[Items from a dataset]

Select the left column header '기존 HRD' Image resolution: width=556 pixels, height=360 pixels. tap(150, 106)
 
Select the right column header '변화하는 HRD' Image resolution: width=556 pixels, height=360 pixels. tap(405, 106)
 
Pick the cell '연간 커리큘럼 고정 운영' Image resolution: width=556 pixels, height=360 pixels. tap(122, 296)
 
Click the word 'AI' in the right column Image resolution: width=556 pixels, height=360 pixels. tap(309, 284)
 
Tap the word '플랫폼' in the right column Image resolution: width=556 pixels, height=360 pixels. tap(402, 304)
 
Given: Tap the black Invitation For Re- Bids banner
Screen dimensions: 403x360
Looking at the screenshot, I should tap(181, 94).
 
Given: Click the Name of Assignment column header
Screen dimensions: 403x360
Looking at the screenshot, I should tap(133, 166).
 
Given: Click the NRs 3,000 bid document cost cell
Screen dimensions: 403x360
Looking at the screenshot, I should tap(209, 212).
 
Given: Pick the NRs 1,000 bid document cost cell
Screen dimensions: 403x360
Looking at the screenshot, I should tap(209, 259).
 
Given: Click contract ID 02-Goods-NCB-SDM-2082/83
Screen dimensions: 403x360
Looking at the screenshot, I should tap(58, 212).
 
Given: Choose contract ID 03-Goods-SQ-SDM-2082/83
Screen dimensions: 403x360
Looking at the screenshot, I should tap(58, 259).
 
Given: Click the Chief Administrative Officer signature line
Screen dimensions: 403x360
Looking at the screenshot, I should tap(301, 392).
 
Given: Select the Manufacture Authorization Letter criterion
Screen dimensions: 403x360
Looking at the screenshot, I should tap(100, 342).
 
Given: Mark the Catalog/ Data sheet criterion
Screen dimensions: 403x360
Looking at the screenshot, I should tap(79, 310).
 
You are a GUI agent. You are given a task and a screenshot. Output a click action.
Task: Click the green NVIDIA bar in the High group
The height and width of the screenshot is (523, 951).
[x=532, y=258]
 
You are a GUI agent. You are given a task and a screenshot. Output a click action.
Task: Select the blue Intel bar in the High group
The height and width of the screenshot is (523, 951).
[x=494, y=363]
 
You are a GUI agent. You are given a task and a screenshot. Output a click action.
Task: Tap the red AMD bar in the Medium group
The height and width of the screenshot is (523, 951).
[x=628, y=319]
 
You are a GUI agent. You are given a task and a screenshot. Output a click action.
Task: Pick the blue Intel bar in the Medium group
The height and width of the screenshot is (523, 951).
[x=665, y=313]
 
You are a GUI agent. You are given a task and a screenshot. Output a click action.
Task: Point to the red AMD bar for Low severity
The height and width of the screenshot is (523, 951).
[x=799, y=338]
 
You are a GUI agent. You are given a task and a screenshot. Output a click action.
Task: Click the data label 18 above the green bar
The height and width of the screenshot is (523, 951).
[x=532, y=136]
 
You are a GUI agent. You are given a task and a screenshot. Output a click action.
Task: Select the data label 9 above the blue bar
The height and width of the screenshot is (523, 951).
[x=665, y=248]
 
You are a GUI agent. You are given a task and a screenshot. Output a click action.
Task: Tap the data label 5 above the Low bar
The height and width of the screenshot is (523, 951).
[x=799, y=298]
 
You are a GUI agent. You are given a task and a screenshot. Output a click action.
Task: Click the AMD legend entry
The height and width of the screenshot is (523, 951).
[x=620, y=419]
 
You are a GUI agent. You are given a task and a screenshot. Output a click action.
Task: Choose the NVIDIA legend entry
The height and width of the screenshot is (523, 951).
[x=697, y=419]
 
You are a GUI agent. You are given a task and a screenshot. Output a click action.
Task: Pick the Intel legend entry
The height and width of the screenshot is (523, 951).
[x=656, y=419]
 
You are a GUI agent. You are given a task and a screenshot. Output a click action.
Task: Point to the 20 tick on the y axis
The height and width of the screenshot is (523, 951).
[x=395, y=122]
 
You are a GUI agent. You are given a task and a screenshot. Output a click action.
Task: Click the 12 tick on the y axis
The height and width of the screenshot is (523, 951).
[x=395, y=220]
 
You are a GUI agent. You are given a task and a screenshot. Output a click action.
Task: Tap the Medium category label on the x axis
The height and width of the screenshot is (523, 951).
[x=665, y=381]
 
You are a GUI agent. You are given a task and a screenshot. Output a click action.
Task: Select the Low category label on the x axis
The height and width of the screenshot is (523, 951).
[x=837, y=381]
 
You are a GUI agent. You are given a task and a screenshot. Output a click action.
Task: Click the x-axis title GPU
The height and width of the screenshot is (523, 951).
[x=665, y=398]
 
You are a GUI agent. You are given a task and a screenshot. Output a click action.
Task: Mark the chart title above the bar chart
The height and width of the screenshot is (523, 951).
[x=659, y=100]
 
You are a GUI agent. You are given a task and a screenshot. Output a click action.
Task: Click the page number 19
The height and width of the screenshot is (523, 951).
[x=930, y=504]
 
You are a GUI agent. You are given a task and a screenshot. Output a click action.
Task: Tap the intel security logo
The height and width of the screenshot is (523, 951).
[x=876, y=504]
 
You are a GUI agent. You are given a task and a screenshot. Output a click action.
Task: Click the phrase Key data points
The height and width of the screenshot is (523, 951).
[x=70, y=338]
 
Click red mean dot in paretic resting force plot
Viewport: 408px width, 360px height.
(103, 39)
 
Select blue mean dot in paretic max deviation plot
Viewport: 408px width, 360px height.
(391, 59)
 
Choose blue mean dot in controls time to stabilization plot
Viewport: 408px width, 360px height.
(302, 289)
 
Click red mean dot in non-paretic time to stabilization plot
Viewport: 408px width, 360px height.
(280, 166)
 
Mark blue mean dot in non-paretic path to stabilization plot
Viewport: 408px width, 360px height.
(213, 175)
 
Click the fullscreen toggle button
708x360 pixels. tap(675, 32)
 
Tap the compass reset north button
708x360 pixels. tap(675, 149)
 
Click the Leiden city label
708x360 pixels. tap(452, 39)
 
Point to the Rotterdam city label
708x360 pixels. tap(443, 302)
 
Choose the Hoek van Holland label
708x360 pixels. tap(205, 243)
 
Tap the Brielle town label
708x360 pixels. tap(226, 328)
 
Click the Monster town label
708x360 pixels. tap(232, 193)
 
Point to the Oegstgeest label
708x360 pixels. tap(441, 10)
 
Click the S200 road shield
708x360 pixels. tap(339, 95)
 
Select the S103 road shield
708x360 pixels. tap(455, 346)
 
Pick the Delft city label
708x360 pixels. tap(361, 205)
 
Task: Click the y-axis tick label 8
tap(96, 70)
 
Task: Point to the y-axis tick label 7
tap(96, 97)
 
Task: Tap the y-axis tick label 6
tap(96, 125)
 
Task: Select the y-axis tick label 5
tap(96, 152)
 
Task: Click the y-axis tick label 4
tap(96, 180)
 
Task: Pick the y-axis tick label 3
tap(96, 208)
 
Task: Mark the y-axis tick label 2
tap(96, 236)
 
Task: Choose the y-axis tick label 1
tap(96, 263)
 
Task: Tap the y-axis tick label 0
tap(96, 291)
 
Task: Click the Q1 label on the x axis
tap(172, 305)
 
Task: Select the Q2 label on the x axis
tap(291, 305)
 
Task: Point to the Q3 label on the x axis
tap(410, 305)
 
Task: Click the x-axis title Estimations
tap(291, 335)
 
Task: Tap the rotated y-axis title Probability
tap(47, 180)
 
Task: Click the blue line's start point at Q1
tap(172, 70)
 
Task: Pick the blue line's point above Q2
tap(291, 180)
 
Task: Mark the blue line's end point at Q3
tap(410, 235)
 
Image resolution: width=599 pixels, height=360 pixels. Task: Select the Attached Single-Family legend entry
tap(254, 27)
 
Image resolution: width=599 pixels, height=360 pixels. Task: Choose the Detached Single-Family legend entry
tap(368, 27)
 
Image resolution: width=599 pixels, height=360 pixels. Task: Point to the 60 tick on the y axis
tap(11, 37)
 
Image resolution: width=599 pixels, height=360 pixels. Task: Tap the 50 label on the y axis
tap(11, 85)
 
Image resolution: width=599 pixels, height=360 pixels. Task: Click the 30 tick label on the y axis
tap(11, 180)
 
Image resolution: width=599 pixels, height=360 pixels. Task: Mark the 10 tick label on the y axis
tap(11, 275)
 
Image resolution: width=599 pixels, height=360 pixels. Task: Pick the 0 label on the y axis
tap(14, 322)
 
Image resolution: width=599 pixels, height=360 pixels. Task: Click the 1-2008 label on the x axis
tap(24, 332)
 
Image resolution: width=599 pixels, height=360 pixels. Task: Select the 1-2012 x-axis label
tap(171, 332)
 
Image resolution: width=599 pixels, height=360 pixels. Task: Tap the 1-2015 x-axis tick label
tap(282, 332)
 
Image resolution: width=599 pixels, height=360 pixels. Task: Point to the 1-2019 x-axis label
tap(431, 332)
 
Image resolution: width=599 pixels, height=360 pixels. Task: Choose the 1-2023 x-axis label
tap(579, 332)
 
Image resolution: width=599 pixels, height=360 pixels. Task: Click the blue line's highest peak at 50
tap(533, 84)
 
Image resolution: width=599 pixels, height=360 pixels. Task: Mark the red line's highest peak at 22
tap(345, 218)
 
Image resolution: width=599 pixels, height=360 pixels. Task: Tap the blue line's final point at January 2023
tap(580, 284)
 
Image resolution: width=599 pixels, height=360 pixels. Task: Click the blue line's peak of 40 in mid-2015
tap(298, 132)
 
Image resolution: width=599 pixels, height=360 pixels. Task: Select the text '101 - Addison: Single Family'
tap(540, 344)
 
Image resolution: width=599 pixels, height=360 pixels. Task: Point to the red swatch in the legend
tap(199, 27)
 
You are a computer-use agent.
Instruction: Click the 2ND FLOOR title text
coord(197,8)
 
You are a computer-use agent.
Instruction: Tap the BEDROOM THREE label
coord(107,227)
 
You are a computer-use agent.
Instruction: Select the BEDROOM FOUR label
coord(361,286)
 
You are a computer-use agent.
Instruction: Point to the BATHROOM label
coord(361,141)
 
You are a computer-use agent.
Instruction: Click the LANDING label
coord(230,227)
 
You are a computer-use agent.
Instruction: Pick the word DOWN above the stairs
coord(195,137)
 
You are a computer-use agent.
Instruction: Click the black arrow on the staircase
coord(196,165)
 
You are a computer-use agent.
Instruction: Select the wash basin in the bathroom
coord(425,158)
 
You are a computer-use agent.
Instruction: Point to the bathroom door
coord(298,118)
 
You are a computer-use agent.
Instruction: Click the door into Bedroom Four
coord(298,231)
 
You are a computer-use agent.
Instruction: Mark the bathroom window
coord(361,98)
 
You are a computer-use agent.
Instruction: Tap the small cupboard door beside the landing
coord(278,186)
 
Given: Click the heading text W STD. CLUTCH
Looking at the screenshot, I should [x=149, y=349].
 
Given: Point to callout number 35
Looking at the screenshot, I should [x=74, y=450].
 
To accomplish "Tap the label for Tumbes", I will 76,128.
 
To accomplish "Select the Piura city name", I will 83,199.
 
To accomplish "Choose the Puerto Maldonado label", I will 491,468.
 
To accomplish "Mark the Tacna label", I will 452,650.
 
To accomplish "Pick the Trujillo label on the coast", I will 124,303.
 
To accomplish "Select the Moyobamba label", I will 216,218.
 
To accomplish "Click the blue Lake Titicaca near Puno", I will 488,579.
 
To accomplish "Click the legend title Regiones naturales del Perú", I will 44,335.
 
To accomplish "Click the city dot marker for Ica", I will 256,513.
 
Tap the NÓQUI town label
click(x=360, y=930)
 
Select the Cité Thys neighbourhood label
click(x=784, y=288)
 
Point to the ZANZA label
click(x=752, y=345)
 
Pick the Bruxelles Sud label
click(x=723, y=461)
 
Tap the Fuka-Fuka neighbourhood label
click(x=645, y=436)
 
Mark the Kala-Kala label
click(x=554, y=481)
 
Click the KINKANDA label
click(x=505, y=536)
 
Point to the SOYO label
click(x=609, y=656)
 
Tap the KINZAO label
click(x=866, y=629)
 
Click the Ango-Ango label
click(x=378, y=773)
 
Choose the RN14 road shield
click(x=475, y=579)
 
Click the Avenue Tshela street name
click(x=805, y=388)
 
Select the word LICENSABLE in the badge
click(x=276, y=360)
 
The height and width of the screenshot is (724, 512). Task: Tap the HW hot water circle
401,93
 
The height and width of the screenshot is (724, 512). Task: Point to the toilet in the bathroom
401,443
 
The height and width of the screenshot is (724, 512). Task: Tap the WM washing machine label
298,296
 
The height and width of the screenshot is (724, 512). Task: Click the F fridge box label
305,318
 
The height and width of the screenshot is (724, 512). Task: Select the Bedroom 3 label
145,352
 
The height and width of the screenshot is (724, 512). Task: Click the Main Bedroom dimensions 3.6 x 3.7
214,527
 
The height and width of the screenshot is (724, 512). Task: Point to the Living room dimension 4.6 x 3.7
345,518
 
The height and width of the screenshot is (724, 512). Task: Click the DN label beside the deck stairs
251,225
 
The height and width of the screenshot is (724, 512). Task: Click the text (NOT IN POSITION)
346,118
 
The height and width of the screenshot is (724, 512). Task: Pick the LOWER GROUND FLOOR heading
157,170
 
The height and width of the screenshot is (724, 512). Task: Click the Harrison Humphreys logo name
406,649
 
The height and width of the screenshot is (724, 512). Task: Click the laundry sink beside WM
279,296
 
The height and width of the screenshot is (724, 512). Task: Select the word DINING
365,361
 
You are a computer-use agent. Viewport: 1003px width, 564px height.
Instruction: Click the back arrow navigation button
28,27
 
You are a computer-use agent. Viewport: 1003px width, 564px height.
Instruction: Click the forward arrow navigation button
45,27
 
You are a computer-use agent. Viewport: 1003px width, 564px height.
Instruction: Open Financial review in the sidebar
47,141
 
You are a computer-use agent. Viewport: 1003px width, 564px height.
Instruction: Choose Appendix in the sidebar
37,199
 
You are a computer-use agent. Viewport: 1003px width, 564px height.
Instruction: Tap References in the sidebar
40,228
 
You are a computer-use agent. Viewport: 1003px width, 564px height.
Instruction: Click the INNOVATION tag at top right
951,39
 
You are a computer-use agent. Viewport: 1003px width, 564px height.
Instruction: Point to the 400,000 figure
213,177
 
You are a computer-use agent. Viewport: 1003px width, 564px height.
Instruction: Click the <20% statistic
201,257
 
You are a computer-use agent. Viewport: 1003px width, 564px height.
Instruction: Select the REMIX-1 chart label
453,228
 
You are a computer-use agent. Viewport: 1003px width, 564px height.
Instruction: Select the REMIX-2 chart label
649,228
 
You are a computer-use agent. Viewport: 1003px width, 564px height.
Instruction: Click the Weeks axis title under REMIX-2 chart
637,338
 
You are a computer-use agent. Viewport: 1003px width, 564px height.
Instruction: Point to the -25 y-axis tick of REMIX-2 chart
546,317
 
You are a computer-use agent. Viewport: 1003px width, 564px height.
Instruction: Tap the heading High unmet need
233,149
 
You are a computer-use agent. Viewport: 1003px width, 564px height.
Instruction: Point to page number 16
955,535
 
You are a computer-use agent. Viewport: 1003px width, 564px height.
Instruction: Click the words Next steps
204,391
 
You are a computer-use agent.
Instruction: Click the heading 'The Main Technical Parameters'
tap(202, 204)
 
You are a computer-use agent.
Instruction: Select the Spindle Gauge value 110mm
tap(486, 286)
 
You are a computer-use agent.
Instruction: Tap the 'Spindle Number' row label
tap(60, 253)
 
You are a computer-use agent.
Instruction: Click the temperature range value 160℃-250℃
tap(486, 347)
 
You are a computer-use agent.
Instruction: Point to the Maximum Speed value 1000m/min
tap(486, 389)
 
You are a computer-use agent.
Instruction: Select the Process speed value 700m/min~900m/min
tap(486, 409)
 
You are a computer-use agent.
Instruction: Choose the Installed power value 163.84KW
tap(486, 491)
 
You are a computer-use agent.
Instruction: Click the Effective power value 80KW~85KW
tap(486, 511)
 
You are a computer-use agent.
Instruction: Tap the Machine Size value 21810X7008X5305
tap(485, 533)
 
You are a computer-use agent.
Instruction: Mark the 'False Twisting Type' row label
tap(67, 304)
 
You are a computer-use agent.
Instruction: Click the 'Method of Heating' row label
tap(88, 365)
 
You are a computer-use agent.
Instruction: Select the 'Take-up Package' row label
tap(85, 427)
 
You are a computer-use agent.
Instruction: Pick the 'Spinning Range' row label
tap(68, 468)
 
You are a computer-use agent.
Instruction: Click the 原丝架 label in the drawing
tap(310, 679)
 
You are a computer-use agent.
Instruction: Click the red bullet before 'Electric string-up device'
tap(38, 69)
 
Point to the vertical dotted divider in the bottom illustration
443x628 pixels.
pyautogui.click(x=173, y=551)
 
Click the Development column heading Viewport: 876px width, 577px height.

▸ Task details: Copy out every line in the rows above that contains the word "Main".

▸ Output for this task:
The height and width of the screenshot is (724, 512). Task: Click the Main Bedroom dimensions 3.6 x 3.7
Instruction: Click the heading 'The Main Technical Parameters'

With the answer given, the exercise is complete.